Como você deve imaginar, mesmo em termos de gameplay, DP é funcional apenas o suficiente para não se tornar frustrante. O controle dos veículos é horrendo (embora esse aspecto possa ser melhorado com o decorrer do jogo), e o mapa é péssimo, já que você não pode fazer marcações e ele inexplicavelmente gosta de girar junto com sua posição, ficando extremamente confuso. Exceto por esses pontos, porém, DP não possui nenhuma outra falha importante. O combate é um pouco travado por não se poder mirar e atirar ao mesmo tempo – algo estranho, já que você pode andar com armas brancas empunhadas e a versão Director′s Cut possui um esquema de controle muito melhor, modificado para dual analog como praticamente todos os jogos de hoje -, mas os inimigos são simples e oferecem pouca resistência. Na verdade, a dificuldade geral do jogo é inferior à versão original, o que trabalha a favor do jogo – quanto menos tempo em combate, afinal, mais você poderá aproveitar a ótima história. A atmosfera do jogo é envolvente e consegue até assustar em alguns momentos, em especial nas sessões de fuga e nos momentos em que York deve se esconder.

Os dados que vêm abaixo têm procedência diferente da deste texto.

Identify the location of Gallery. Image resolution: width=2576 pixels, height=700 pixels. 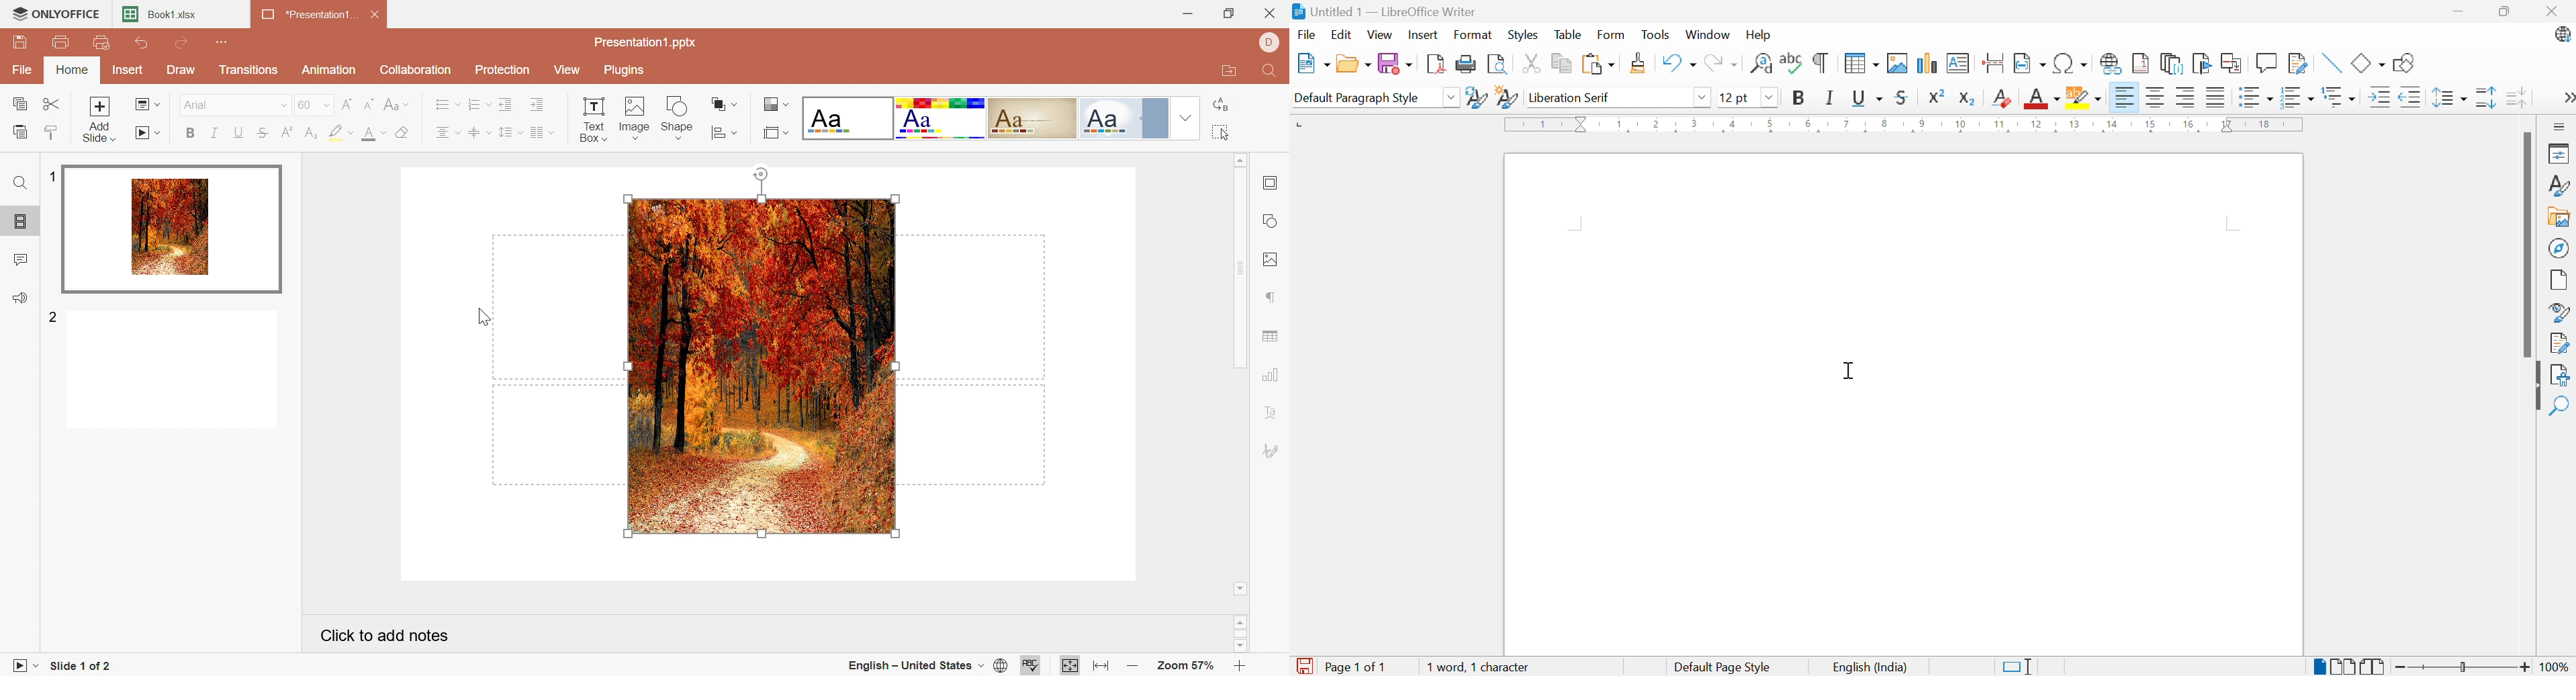
(2557, 217).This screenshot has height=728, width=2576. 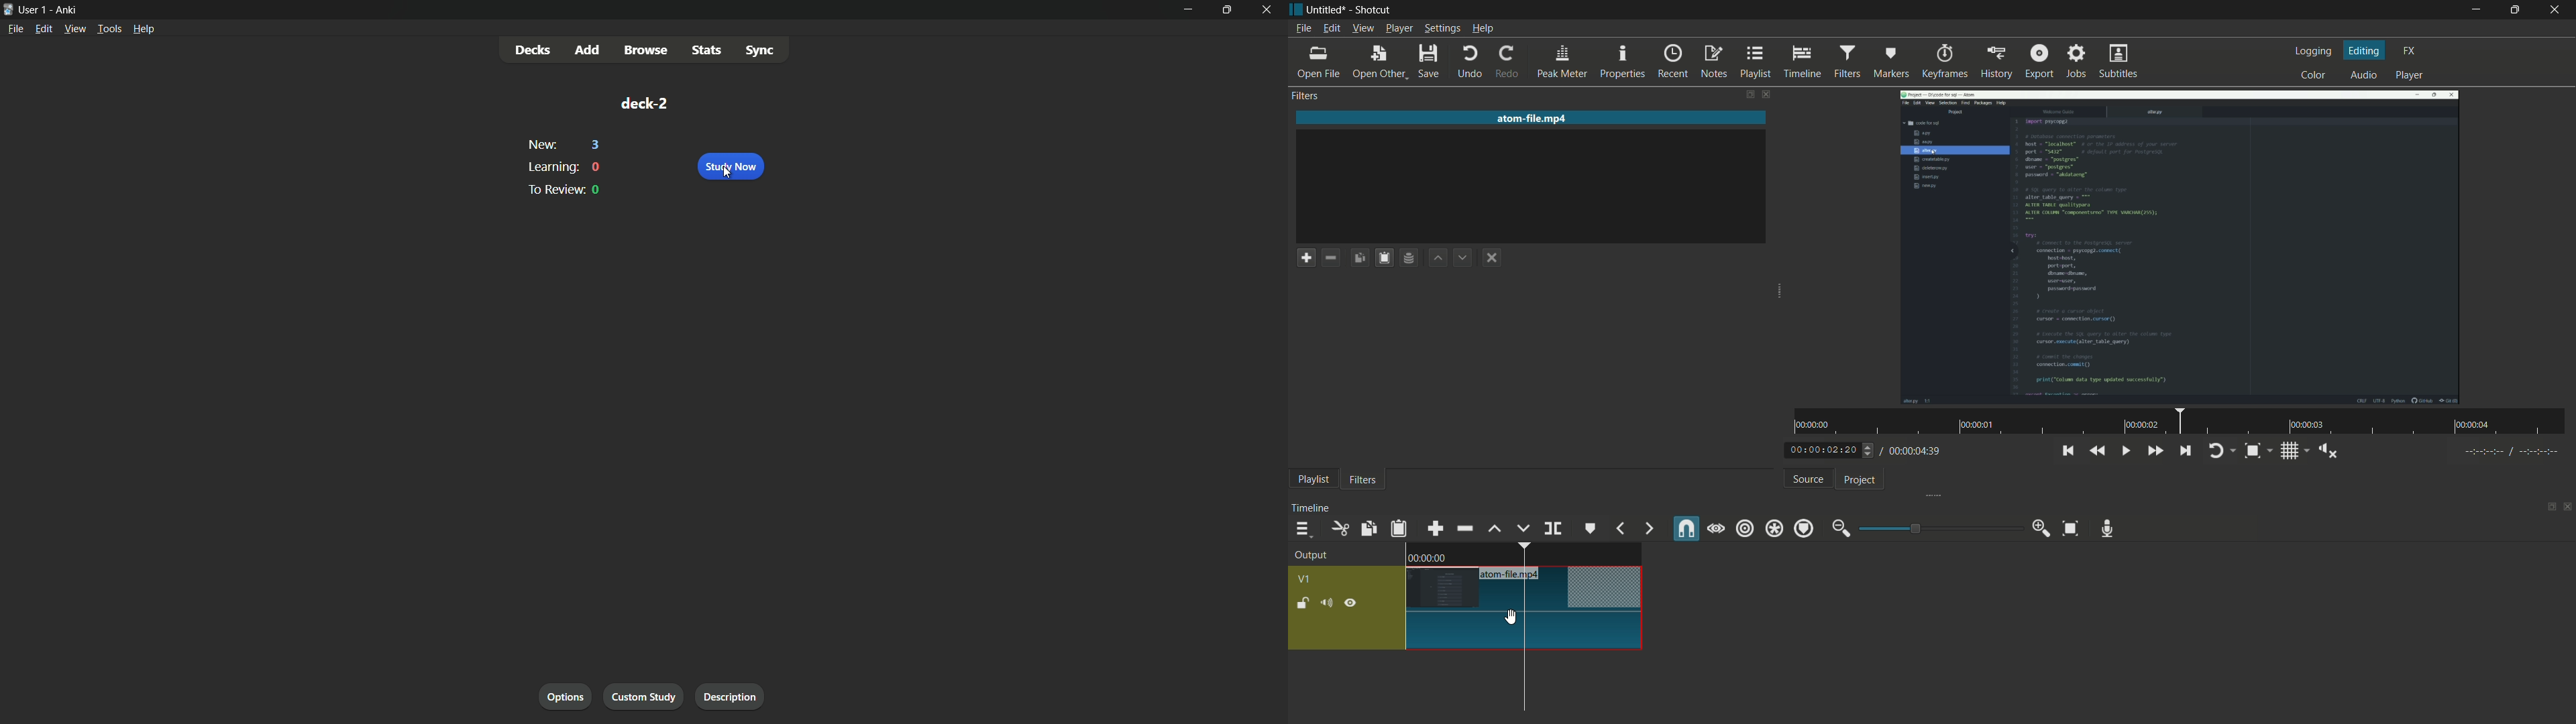 I want to click on copy, so click(x=1367, y=528).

Se você jogou a versão original de DP e gostou, esta versão Director′s Cut tem boas adições, como a já mencionada melhoria ao combate, os gráficos “melhorados” (ha!), melhorias no mapa e navegação e algumas adições à história, além de suporte ao PS Move e a 3D esteroscópico. Para os fãs, vale a pena pelo conteúdo novo e pela oportunidade de revisitar a estranhíssima Greenvale, mas quem já não gostou da versão original não vai encontrar nada aqui que o faça mudar de ideia.

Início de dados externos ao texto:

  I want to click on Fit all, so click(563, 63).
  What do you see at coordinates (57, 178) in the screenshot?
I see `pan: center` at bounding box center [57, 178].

É fácil dizer que jogos como God of War, Journey, Battlefield e Ni no Kunis são bons – suas boas características são visíveis, seus valores de produção são altos e suas mecânicas são funcionais e divertidas. Justificar como um jogo como Deadly Premonition pode ser bom, porém, é muito mais difícil. É um jogo que, ao invés de tentar disfarçar suas falhas, as abraça e veste com orgulho.

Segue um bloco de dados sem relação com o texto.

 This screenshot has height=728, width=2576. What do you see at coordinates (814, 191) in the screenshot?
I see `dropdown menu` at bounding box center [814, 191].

Quando DP foi lançado em 2010, ele dividiu o público e a crítica – você vai encontrar pessoas que odeiam cada pedaço do jogo a fãs fervorosos, e notas tão baixas como 2 a tão altas como 10 com direito a nomeação para GotY. Particularmente, acho que não se trata apenas de uma questão de o quanto você aguenta um jogo ser ruim apenas para aproveitar sua história e personagens, mas sim se você consegue rir do jogo junto a ele. Não se engane: visto do ponto de vista técnico, DP é um desastre: gráficos fracos, animação horrenda, músicas repetitivas que tocam em momentos inapropriados, dublagem tosca, slowdowns e combate travados. Entretanto, tudo isso, que seriam falhas gravíssimas em qualquer outro jogo, fazem apenas a história e personagem absurdos se tornarem ainda mais cativantes. É como ver um bebê querendo aprender a andar: o movimento é errado, desengonçado e ele por vezes acaba indo ao chão, mas não deixa de ser adorável. É impossível dizer se você vai conseguir gostar DP sem jogá-lo, então receba a recomendação abaixo com cautela, sabendo que 80% do número abaixo vem puramente do quão ridículo e engraçado DP é.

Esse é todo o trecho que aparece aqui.